Donnerstag, 23. Februar 2012

Faschingsquintett mezzo forte


Es schiebt sich ein Hexenmeister an die Theke. Imposant wirkt sein Hut, das Gesicht will nicht recht dazu passen. Hinter ihm steht seine Freundin, die sich an einem Hexenlachen versucht, denn sie ist natürlich als Hexe unterwegs. Sie krächzt schwächlich vor sich hin, der Hexenmeister dreht sich zu ihr um, lacht und sagt: „Mei, bist du schiach!“ Auch der Pirat, der wandelnde Mülleimer und die Wanderhure lachen jetzt. Endlich dürfe er das einmal in der Öffentlichkeit sagen, verkündet der Hexenmeister. Der Mülleimer und die Wanderhure schauen verwundert. „Sagst du ihr das sonst immer nur privat, oder wie?“, feixt der Pirat. Die Hexe sieht den Hexenmeister böse an. Ihre künstliche Warze scheint auf ihrer Nase hin und her zu zucken.
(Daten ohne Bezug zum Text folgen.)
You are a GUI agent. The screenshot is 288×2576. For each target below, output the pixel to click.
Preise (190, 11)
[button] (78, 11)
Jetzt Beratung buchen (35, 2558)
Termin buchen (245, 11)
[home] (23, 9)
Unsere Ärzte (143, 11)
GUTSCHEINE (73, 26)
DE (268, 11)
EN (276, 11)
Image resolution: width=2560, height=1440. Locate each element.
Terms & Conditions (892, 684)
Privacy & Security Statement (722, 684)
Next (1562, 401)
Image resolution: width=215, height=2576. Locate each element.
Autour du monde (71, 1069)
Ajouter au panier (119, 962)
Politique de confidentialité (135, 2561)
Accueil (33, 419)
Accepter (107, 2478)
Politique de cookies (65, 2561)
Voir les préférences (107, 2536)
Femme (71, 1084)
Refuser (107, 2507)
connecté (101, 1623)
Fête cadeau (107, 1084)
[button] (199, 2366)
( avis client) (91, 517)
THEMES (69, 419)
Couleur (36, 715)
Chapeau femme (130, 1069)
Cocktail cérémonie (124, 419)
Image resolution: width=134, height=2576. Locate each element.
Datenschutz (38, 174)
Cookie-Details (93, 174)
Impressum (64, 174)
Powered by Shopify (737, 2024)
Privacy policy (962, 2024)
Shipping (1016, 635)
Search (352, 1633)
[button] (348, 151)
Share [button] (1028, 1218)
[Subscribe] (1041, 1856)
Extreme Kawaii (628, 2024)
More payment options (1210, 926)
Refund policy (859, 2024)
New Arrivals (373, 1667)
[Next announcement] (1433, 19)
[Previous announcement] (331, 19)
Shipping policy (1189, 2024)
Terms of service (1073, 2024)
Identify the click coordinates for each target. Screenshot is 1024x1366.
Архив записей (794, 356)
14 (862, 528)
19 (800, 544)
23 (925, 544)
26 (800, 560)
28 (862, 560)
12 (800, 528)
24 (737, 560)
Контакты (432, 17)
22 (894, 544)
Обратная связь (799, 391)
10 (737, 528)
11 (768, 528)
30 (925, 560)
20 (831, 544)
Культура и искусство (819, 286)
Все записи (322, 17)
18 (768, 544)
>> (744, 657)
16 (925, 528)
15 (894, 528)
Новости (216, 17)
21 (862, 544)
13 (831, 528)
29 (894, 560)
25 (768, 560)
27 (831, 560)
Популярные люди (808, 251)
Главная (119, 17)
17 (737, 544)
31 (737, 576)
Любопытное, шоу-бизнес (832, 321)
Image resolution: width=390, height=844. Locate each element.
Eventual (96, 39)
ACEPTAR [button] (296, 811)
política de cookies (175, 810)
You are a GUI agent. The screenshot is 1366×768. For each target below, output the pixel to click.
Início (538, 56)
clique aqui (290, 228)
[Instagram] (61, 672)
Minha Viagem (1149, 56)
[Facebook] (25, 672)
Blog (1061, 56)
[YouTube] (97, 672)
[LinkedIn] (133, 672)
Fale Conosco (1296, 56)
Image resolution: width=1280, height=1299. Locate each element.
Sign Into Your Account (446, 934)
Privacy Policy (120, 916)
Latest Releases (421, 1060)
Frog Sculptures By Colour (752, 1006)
In der Tat sieht die Hexe unheimlich hässlich aus. Erfrischend hässlich eigentlich, denn die meisten der jüngeren Damen nutzen den Fasching bloß dazu, sich möglichst aufreizend anzuziehen, um unter dem Vorwand einer Verkleidung kokett sein zu dürfen – was sie sich selbst ansonsten strikt verbieten. Dies gilt leider auch für viele Damen, die nicht mehr so jung sind. Es geht ja so einfach: Hotpants mit Strumpfhose in hohen Stiefeln, tiefes Dekolleté und dann Hasen- oder Katzenohren aufgesetzt. Was ohne die entsprechenden Ohren aussehen würde wie das Outfit einer Freizeitprostituierten, ist eben dann eine Katzen- oder Häschenverkleidung. Warum? Damit sie dann neckisch sagen verkünden können „Ich bin ein Haserl“ oder „Ein Katzerl bin ich“, wenn ihnen ein schwer betrunkener Clown ein unvermeidliches „Wos bist leicht du!?“ ins Gesicht rülpst.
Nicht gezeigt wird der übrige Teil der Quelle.